La Confédération CGT et la Fédération CGT des cheminots ont envoyé un courrier à François FILLON concernant une demande de table ronde gouvernementale sur FRET SNCF. Sud-Rail dénonce ce "choix politique qui n’est ni un hasard, ni une fatalité".
La lettre de la CGT
Monsieur le Premier Ministre,
La situation du fret ferroviaire est extrêmement préoccupante. Les décisions en cours de préparation par la direction de la SNCF, ne répondent pas aux objectifs fixés par le gouvernement en matière de politique industrielle et de report modal décidé à la suite du Grenelle de l’Environnement.

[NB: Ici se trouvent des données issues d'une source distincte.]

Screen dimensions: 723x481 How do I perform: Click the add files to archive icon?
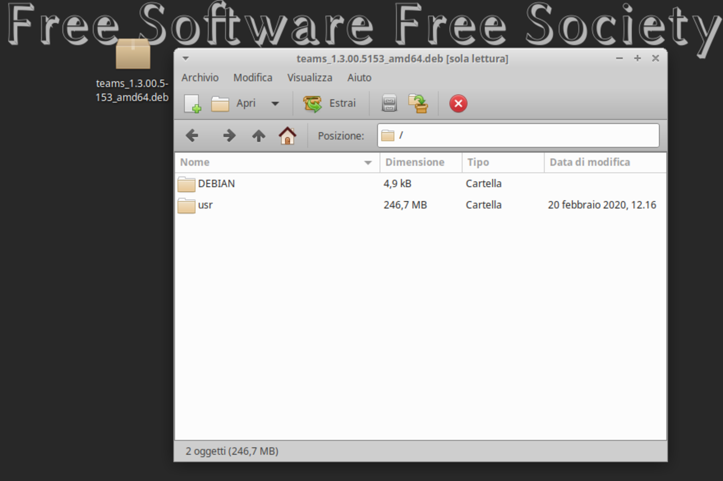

Selon la direction de la SNCF, la mise en oeuvre de son projet entrainera un report modal important du ferroviaire vers la route. Elle l’évalue à 2-3 % du volume du fret. L’abandon à environ 60 % des trafics de wagon isolé (messagerie ferroviaire) et la création de plusieurs filiales pour les trafics massifiés, risquent de marginaliser durablement ce mode de transport et d’obérer ainsi les orientations gouvernementales.
Les grandes lignes de ce projet ont été présentées au mois de juin aux représentants du personnel à partir d’un audit sur le constat, réalisé par un expert indépendant. Ce constat a été validé par l’expert désigné par le CCE, qui a par ailleurs présenté des propositions pour relancer le fret ferroviaire, dont il n’a malheureusement été tenu aucun compte.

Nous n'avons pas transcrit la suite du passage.